Italy’s banking sector <.FTIT8300> has lost 44% of its value, driving bank shares further below their book values.
This increases the so-called ‘negative goodwill’, which occurs when an asset is purchased at a price below its book value, in a balance-sheet boost for the buyer.
In a document prepared for its annual general meeting on April 27, which will also approve a new share issue for the UBI deal, Intesa said the negative goodwill had risen to 4 billion euros, from 2.9 billion euros initially.
Intesa also said it was impossible to say whether the pandemic could alter UBI’s prospects so as to affect the validity of the offer.
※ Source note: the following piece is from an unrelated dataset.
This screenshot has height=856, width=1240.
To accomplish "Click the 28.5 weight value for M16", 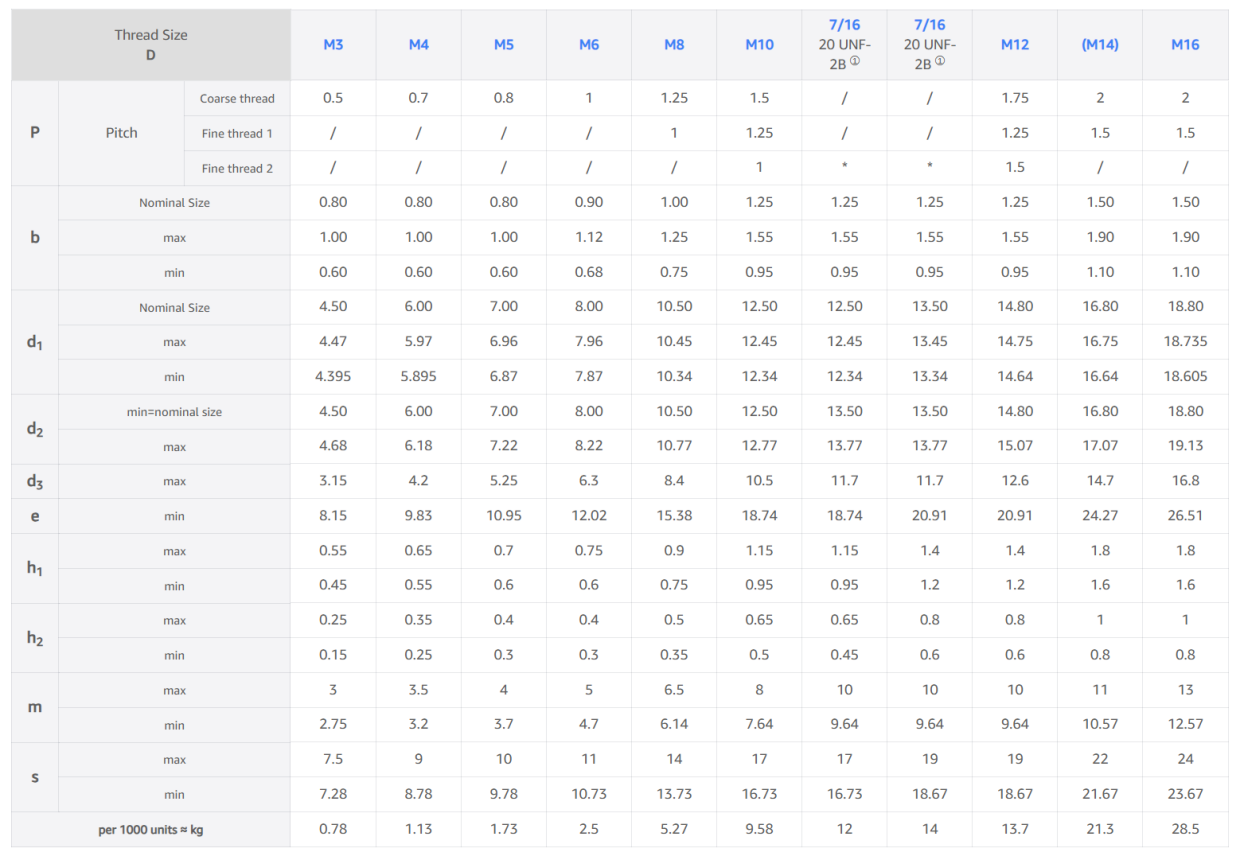I will (1185, 829).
In answers to shareholders’ questions posted on its website, the bank said the crisis increased pressure on banks to cut costs, an easier task for bigger players which were also better able to shoulder an expected surge in unpaid loans.
However, bankers say that any layoffs in the Bergamo and Brescia areas may be problematic after the economic and social devastation inflicted by the coronavirus.